• **EXERCISE DESCRIPTION**
Work out how many lines of the listing hold "grid", then state only that count.

• **DATA EXCERPTS**
----------------------------------------

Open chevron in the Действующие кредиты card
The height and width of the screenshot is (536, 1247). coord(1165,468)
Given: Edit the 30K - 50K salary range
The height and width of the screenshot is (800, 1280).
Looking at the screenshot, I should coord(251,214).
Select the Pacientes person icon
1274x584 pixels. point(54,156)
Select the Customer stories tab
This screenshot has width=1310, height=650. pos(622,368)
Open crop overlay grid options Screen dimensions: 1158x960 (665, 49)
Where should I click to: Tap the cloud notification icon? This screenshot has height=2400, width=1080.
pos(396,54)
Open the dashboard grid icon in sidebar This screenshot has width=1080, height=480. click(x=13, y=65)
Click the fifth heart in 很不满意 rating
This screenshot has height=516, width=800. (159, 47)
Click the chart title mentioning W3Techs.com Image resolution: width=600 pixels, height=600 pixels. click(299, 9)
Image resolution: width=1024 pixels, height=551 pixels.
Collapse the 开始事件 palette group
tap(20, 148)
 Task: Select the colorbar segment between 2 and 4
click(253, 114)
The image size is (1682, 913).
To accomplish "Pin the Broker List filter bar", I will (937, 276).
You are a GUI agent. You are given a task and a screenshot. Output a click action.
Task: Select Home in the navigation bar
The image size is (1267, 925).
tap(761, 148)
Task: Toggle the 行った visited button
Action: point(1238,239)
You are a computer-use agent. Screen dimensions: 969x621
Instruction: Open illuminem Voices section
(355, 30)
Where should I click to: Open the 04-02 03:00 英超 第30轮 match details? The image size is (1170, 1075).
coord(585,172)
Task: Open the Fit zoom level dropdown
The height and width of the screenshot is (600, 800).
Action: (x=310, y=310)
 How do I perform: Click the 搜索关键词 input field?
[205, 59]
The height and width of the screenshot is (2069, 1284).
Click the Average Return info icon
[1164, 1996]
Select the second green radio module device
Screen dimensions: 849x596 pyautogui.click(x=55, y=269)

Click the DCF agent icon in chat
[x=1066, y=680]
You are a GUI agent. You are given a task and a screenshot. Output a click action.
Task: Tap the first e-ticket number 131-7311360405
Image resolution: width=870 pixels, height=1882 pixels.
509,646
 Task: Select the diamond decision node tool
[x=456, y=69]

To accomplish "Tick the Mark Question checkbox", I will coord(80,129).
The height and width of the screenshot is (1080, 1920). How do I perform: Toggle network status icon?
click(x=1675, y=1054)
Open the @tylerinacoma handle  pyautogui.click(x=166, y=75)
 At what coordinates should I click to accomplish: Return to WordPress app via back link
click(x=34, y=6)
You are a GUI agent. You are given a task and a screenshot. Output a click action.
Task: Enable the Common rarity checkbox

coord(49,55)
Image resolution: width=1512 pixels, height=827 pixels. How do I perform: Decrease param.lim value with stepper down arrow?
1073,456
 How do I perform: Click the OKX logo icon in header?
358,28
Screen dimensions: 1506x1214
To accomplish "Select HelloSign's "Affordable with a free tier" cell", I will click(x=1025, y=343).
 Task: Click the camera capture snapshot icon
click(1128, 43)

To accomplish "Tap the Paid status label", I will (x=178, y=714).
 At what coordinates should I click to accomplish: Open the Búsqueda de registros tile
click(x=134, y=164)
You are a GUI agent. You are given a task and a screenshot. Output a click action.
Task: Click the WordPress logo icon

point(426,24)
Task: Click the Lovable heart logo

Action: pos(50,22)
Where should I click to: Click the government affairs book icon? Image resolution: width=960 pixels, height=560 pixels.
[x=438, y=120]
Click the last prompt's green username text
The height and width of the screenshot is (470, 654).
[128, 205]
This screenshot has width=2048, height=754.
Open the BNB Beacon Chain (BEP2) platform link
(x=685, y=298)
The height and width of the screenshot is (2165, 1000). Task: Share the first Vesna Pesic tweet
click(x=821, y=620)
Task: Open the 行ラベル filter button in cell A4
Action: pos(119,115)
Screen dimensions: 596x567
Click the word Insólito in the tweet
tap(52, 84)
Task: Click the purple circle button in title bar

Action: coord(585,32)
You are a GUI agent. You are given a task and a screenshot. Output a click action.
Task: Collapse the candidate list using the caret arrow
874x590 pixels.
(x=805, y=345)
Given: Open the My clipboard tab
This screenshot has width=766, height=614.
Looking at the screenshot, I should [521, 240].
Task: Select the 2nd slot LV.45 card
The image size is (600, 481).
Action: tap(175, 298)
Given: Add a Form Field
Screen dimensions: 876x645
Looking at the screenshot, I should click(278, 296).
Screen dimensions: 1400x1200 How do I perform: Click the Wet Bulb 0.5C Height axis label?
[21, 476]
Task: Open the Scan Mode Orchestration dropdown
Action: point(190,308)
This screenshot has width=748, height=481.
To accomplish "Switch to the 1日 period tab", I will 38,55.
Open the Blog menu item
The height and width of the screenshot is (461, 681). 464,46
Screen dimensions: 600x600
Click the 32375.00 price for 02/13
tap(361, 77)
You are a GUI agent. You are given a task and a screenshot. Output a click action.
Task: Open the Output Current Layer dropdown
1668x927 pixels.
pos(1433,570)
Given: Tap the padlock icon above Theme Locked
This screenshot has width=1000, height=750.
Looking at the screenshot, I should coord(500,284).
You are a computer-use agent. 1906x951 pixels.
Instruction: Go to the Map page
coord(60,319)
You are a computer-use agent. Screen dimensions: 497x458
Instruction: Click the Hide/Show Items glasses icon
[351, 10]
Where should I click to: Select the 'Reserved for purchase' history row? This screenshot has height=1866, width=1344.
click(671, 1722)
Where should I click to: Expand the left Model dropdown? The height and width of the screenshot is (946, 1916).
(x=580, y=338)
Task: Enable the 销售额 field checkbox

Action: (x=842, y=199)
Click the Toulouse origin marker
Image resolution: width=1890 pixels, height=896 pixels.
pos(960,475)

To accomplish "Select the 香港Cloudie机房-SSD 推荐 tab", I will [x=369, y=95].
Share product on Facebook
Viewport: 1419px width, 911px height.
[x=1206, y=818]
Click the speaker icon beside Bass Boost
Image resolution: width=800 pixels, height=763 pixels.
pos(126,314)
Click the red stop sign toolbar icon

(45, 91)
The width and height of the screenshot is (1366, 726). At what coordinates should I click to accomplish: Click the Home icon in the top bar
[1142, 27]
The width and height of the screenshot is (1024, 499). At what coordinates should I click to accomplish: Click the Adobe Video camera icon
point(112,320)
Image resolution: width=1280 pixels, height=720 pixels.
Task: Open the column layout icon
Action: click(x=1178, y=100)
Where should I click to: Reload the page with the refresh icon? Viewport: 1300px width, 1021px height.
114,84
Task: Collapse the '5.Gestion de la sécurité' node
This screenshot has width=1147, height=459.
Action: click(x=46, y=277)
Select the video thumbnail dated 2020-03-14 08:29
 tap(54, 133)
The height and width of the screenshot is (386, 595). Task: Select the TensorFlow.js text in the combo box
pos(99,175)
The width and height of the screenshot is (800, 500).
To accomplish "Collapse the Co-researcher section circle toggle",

----------------------------------------

• **OUTPUT FOR THIS TASK**
2